After speaking at to my therapist, Scott, at length
and in depth about family dysfunction, I decided it would be best to impose a
unilateral moratorium on all toxic relationships, starting with family. As the
middle child and only son, I’ve been between a rock and a hard place trying to balance
my sanity with my familial duties in general and my filial duties in particular
all while trying to make something of myself. As Kenny Rogers once said,
however, you gotta “know when to hold ‘em and know when to fold ‘em.” As far as
that prescient admonition is concerned, I’m folding like laundry on a Sunday afternoon.
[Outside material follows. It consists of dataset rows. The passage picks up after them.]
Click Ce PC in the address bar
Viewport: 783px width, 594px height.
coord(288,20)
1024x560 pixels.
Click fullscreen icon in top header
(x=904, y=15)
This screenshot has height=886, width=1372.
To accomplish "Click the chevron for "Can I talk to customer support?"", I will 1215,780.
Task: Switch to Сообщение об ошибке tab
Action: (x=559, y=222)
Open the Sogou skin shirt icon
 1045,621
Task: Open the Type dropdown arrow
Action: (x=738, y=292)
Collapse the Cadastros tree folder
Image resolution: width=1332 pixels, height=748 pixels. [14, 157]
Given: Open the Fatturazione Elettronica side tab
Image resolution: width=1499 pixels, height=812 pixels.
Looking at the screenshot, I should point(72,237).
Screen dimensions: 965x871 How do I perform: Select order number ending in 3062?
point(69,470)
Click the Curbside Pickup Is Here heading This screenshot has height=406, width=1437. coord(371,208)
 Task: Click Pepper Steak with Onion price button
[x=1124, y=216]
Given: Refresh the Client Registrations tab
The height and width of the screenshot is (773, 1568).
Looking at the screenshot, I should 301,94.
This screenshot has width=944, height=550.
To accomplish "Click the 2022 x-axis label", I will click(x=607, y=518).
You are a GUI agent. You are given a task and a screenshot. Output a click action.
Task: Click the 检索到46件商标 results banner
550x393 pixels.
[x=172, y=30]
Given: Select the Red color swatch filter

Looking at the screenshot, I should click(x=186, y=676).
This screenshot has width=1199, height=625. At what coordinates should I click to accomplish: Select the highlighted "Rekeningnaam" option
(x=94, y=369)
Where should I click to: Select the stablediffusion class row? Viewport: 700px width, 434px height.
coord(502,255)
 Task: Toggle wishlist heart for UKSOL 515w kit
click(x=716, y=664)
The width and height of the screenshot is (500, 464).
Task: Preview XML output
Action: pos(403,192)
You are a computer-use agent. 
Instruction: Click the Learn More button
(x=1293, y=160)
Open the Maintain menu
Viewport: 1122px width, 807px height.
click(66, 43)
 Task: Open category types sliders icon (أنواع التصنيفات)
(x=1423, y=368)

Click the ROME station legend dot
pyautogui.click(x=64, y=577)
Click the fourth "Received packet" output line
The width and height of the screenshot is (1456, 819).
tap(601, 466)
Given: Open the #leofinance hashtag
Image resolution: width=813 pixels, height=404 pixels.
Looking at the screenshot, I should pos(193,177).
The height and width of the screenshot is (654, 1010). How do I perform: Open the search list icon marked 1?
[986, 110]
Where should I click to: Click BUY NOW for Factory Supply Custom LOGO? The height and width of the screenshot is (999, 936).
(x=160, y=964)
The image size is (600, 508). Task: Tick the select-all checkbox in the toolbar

Trying to impose my will and impart a modicum of orderliness and regularity has
literally driven me crazy, more than once. Not even attempting to do so again,
as any more such effort would be tantamount to straight masochism. As the Wolf in Pulp Fiction said to Jules and Vincent after cleaning up the unpleasantness at Bonnie’s “Lots
of luck to you, gentlemen.”
Less than a week after I completed my USC MSW
application, I was officially accepted into the program. I am close to ecstatic
about this and learned of it on a Monday following a Friday, during which I
bought a Playstation 4 with three games (the obligatory newest edition of Madden,
NBA 2K14, and Call of Duty: Ghosts). This serious retail buzz needed to be
smoked off with about half of a pack of Newports that same day. Damn near
orgasmic, I tell you. That night I was antsy, and didn’t feel like being in the
crib by myself, so I headed out to visit the old man. I compounded this mistake
by twelve hours later going to visit my mother. As I mentioned a couple of
posts ago, seeing your parents, who are supposed to be beacons of guidance in a
place where they can’t teach you much except about what not to do (e.g., marry
the wrong person) unsettles the old psyche a little bit. Perhaps I’ve been
desensitized to the chaos I perceive to an extent, but it still bothers me to
the point where avoidance absolutely makes the most sense.